Nutmeg is an online investment management company based in London. The company was founded in April 2011 and is registered in the United Kingdom as Nutmeg Saving and Investment Limited.

Nutmeg is an online discretionary investment management company (discretionary meaning that it makes all investment decisions on behalf of its customers, rather than providing a platform for people to trade on). The company invests customers’ funds in line with their investment goals and appetite for risk. It invests in listed securities, debt, cash, commodities and other investment asset classes, primarily, but not exclusively, via exchange-traded funds (ETFs).  It provides an online alternative to stockbroker platforms where customers make their own trading decisions.

Nutmeg provides investors with online access to investment management taking their inspiration from the tech world rather than the financial sector.

History 
Nutmeg was founded in 2011 by Nick Hungerford and William Todd.

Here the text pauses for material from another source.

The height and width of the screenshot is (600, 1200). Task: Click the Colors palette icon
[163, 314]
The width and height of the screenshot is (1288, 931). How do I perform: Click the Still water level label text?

In 2019, The Economist described Nutmeg as a "hit fintech startup" and as being a client of Carta, a firm that keeps track of the stakes in companies.

Martin Stead left the company in 2019, following a loss of  £18.6 million. Nutmeg has yet to make a profit.

Nutmeg managed portfolios worth £1.9 billion as of December 2019.

The company had around 80,000 customers and managed £2bn in assets as of January 2020.

The company was purchased by JP Morgan for an undisclosed sum in June 2021.

Personnel 
Key personnel within the organisation include Neil Alexander (CEO), Matt Gatrell (COO), Darragh Geraghty (Chief Risk and Compliance Officer) and James McManus (Chief Investment Officer). Board members are: William Reeve (Chairman), Johnny Chen, Roman Cheng, Craig Anderson, Stephen Clark, Neil Alexander and  Matt Gatrell.

Operations 
Nutmeg’s investment division manages customer assets.  It primarily uses Exchange-traded funds (ETFs) as their vehicle for investing customers’ funds.